* [EXERCISE] Return the lines from the one containing "You are a GUI" through the end of the lines, both ends included, copied exactly and with the pictures left out.

* [PROVIDED ENTRIES]
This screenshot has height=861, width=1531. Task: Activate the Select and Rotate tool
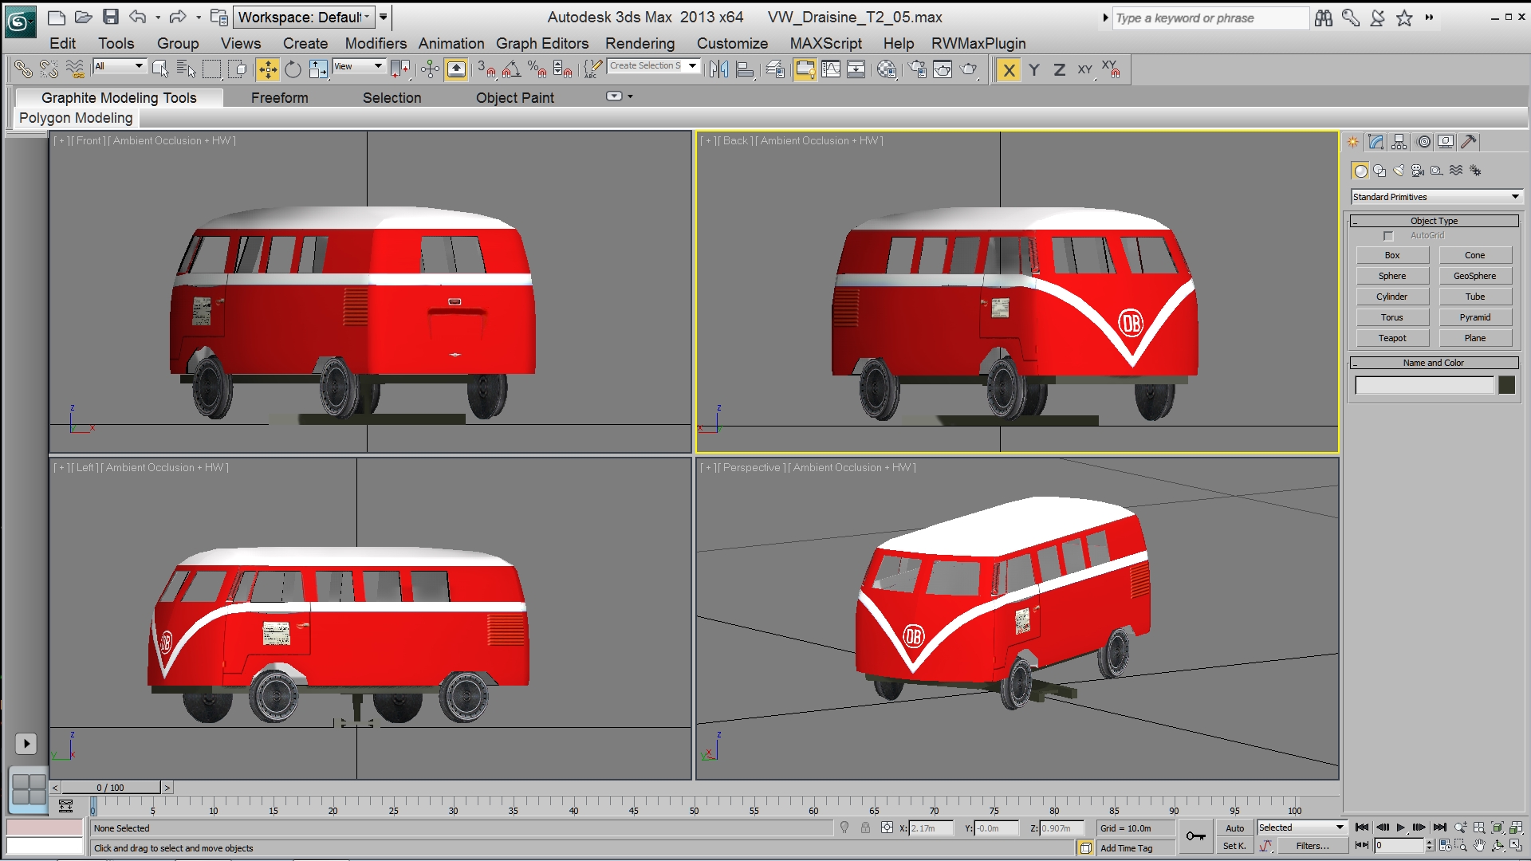click(x=293, y=70)
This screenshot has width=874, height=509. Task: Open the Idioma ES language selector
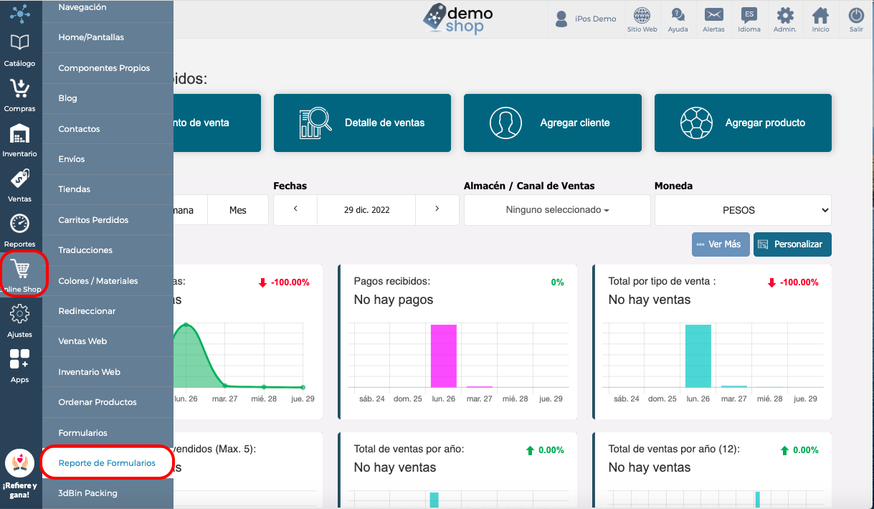749,15
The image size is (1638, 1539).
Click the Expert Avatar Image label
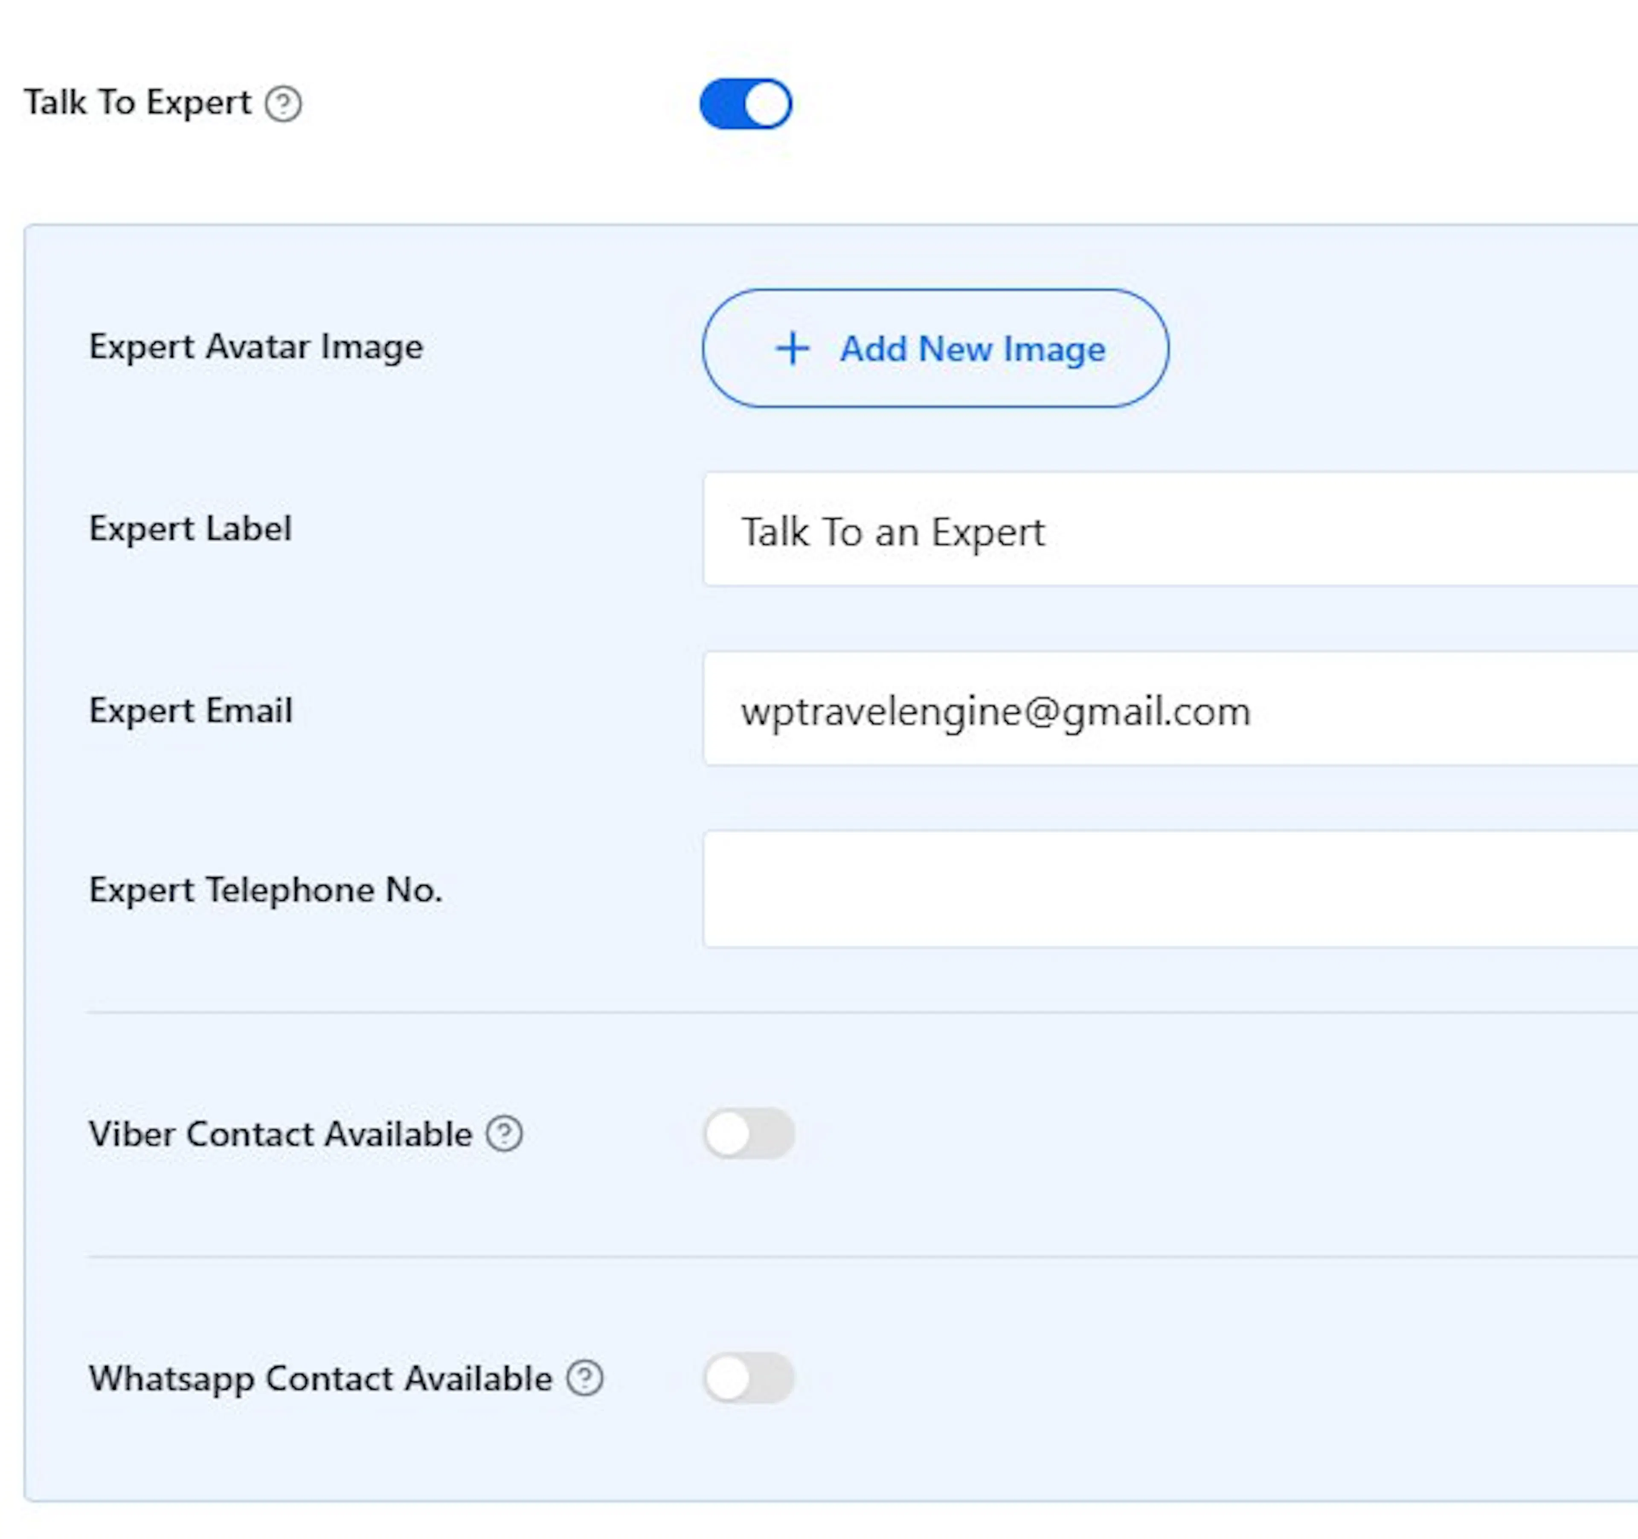[x=256, y=348]
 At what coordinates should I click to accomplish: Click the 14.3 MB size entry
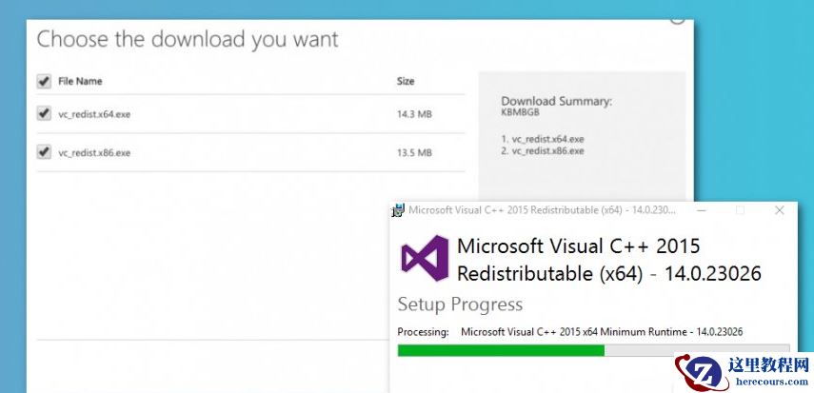click(x=413, y=114)
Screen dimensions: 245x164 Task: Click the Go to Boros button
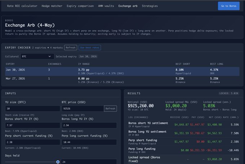pyautogui.click(x=228, y=6)
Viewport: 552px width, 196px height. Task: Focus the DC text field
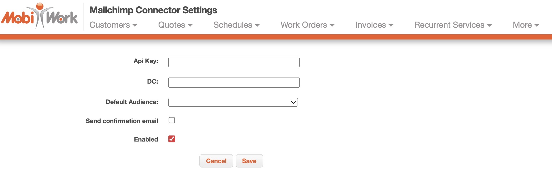[x=234, y=82]

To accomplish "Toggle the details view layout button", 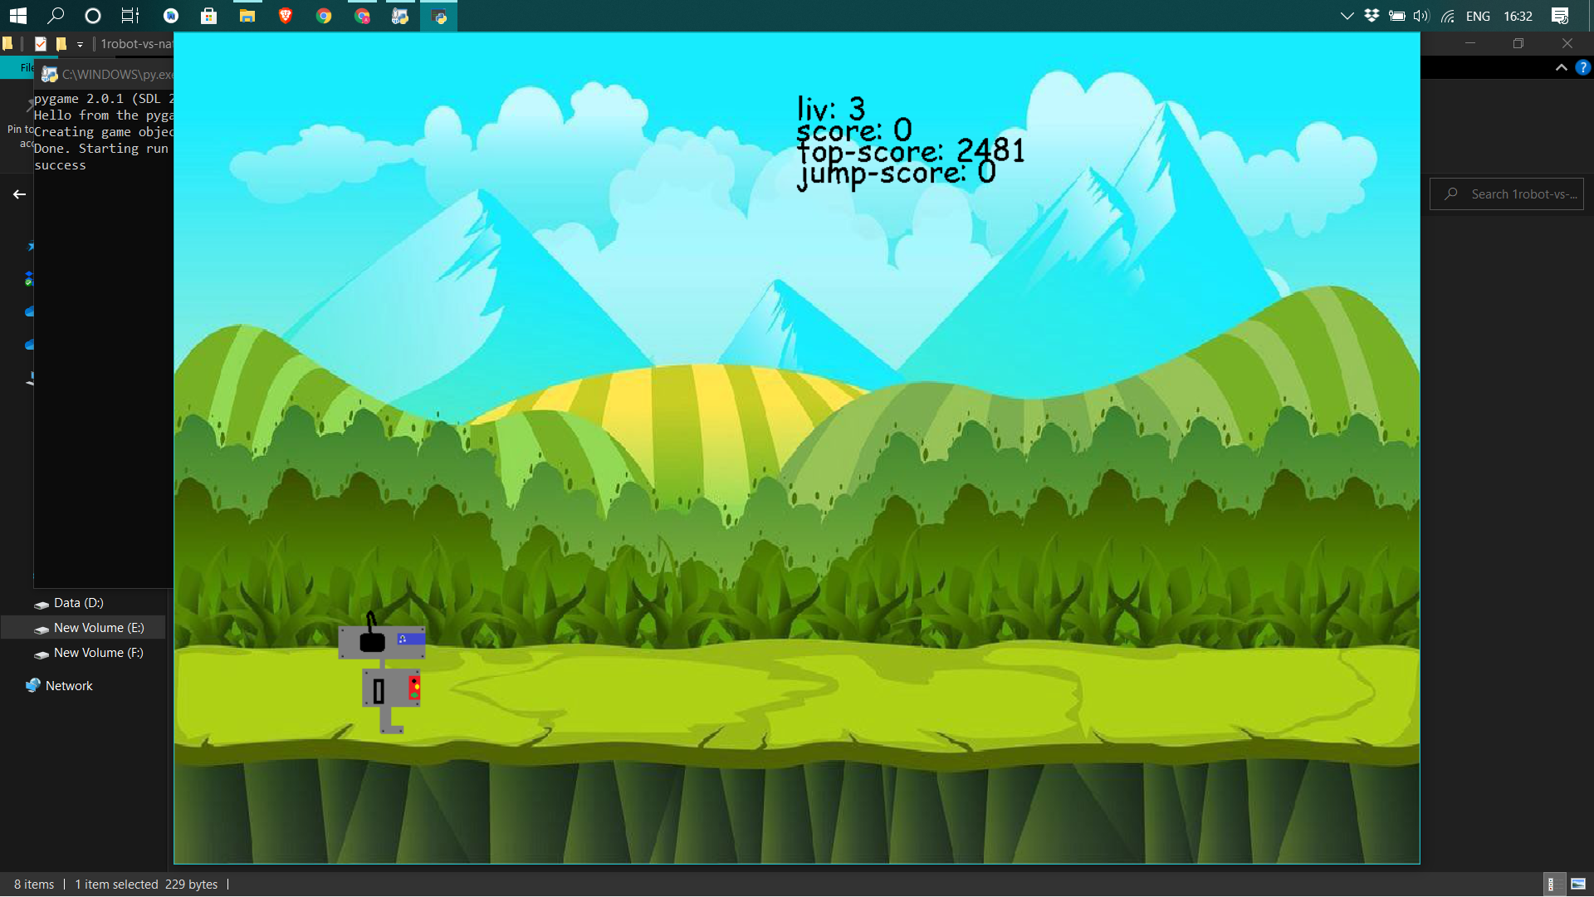I will pos(1551,884).

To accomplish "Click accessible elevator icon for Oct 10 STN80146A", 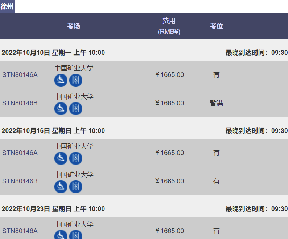I will click(76, 80).
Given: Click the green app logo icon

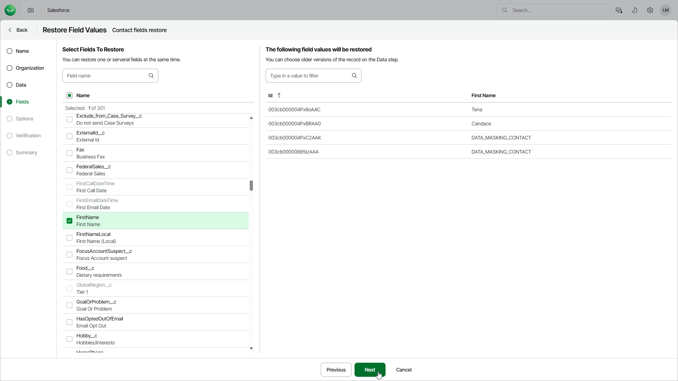Looking at the screenshot, I should tap(10, 10).
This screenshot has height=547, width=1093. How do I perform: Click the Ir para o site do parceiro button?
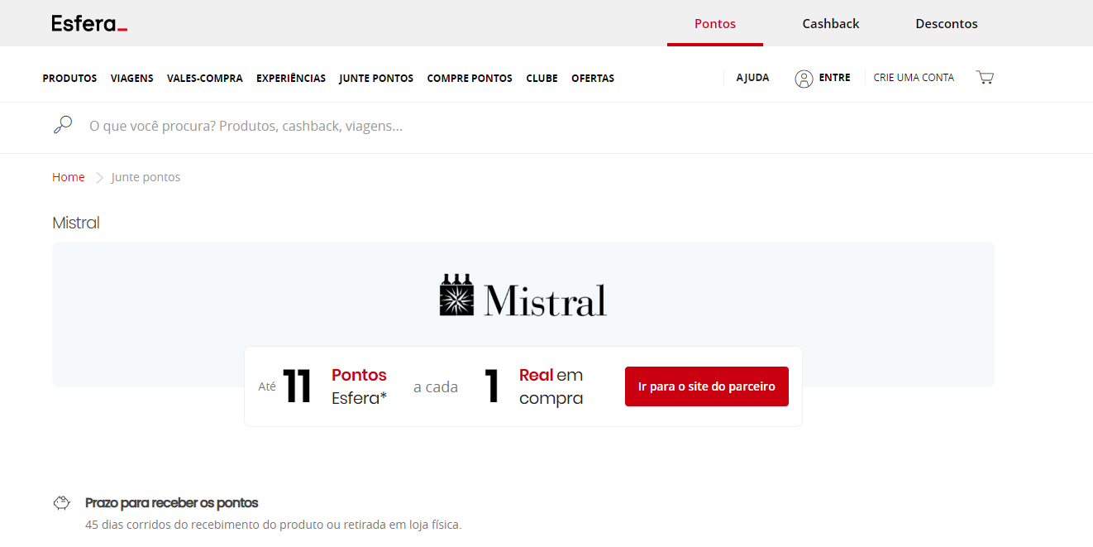click(706, 386)
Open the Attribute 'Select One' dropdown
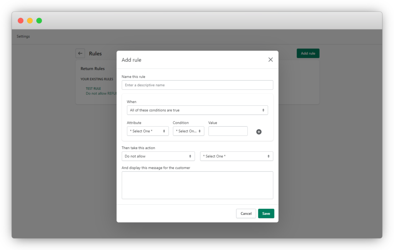Viewport: 394px width, 250px height. (147, 131)
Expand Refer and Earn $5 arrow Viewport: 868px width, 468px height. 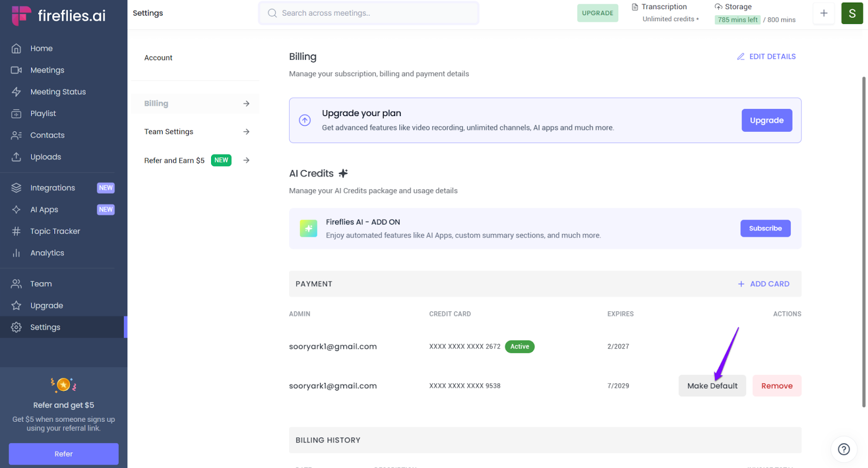(246, 161)
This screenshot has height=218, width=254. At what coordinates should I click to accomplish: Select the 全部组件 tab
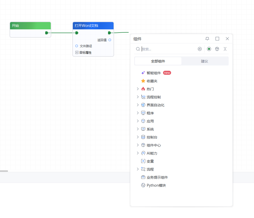click(x=158, y=61)
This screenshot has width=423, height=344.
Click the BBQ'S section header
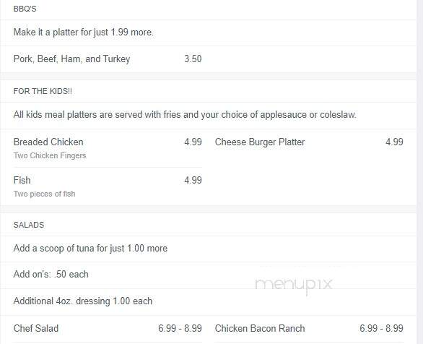[25, 9]
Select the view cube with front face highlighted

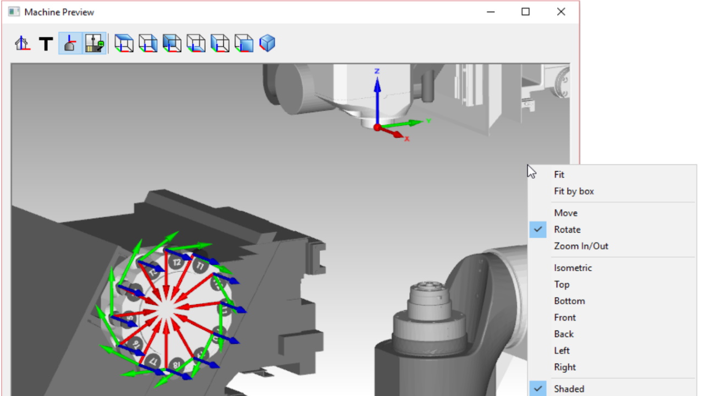[x=244, y=43]
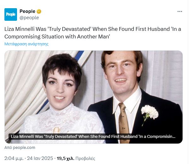Click the 19,5 χιλ. view count number

[x=65, y=158]
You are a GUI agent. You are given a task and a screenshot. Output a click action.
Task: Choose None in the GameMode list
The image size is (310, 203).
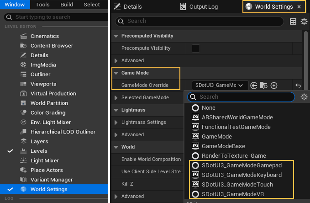(209, 108)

* [SOLUTION]
You are a GUI agent. You are given a task and a screenshot. Output a click action.
Task: Choose None in the GameMode list
The image size is (310, 203).
(209, 108)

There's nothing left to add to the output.